I was recovering from 2 broken ribs and while there, I got a lot of research done. But my biggest excitement was visiting a local u-pick.  Standing under the gauzy canopy of aqua overhead netting, I fantasized that the leafy domain of berry laden bushes was my own field. With imagined proprietorship, head dizzy with excitement, I watched happy people picking.  My field will be just like this, I whispered breathlessly to myself (still so blissfully innocent and naïve as to what was actually involved in starting a blueberry operation). In that moment, my embryonic dream was activated into a fierce nugget of determination.  Max just smiled and shook his head with resignation. He knows me well.
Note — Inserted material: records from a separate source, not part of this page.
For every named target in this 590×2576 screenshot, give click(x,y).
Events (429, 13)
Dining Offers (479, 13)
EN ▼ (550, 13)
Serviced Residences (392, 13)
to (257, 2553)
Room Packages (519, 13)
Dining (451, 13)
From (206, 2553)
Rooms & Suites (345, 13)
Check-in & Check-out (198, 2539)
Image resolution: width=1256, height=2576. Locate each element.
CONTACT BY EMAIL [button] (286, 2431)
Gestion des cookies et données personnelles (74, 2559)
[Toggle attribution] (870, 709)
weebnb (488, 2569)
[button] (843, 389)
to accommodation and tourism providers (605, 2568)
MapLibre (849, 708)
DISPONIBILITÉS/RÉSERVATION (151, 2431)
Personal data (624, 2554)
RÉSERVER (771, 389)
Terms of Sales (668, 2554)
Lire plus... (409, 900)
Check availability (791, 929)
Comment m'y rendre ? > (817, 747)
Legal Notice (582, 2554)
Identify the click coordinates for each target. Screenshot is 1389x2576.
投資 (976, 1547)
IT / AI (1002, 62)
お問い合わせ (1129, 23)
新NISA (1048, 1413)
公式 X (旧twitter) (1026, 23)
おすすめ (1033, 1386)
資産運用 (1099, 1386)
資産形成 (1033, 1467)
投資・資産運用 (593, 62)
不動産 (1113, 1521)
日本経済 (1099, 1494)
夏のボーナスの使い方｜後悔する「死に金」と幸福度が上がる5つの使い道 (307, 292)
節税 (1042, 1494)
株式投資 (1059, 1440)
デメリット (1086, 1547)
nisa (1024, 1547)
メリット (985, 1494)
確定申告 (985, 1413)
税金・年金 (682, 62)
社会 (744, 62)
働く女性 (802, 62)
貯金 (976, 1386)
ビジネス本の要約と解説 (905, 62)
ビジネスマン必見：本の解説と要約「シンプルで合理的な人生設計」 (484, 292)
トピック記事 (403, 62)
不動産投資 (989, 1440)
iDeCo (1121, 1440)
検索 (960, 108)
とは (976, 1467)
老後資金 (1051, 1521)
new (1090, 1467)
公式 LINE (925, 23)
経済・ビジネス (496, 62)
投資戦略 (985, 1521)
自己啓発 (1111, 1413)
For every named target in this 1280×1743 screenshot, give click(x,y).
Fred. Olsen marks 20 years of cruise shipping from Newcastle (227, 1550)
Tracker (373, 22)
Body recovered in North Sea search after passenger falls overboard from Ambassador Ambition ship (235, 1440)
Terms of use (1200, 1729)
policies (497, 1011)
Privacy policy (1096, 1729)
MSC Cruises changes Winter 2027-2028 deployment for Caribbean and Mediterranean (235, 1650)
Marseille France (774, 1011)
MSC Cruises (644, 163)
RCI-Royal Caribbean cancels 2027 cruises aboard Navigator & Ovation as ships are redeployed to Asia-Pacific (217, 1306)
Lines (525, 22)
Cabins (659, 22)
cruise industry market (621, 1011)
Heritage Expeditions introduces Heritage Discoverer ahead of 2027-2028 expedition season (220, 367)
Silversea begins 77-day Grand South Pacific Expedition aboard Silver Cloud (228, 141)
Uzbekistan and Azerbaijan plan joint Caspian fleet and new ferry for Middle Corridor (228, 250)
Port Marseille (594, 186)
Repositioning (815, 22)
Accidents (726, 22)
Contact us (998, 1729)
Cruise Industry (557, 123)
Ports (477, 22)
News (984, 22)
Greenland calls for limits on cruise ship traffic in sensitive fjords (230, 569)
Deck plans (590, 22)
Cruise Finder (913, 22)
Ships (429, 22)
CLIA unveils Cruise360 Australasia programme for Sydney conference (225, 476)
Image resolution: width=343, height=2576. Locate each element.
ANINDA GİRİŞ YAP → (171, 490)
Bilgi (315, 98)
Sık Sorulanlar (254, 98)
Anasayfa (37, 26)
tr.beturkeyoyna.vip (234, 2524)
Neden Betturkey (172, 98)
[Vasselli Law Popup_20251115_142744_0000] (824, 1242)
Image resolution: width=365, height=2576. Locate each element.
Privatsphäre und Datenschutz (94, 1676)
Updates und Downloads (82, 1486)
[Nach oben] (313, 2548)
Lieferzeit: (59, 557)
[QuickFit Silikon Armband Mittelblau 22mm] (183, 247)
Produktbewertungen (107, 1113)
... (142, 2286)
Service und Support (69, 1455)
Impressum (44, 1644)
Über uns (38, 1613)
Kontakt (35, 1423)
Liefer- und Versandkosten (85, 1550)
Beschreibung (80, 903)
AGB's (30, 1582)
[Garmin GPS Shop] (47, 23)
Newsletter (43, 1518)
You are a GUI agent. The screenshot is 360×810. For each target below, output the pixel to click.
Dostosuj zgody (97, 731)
That suspended spiderweb of aqua netting may not seem like much to the casual observer but it was the cloud into which I poured my vision of the future. So when I found out much later that that particular netting, which so perfectly evoked sky and joy and promise to me, was the most flippin expensive brand of bird netting on the market, I was crushed. Alas, pride and dreams don’t thicken wallets and I was forced to ditch the idealistic picture in my minds eye of a transcendent lacework sheltering my precious crop. But the blueberry gods took pity on me (may I offer you another broken ankle, oh fruity overlords?). After many laborious rounds of international phone tag and wagering, I found a vendor in Windsor, Ont. willing to sell me what I needed at a good discount. Guys. I got my aqua cloud. Now I just have to figure out how to put it in the sky.

So far on this multi-year journey I have been fairly steadfast, but I admit I’m weary. I need to stay the course…walk the line …and all the other euphemisms to coax my battle worn body back into the trenches this summer. I remind myself that my field of dreams is almost, nearly, seemingly on the brink of becoming a reality. And it’s not for the birds.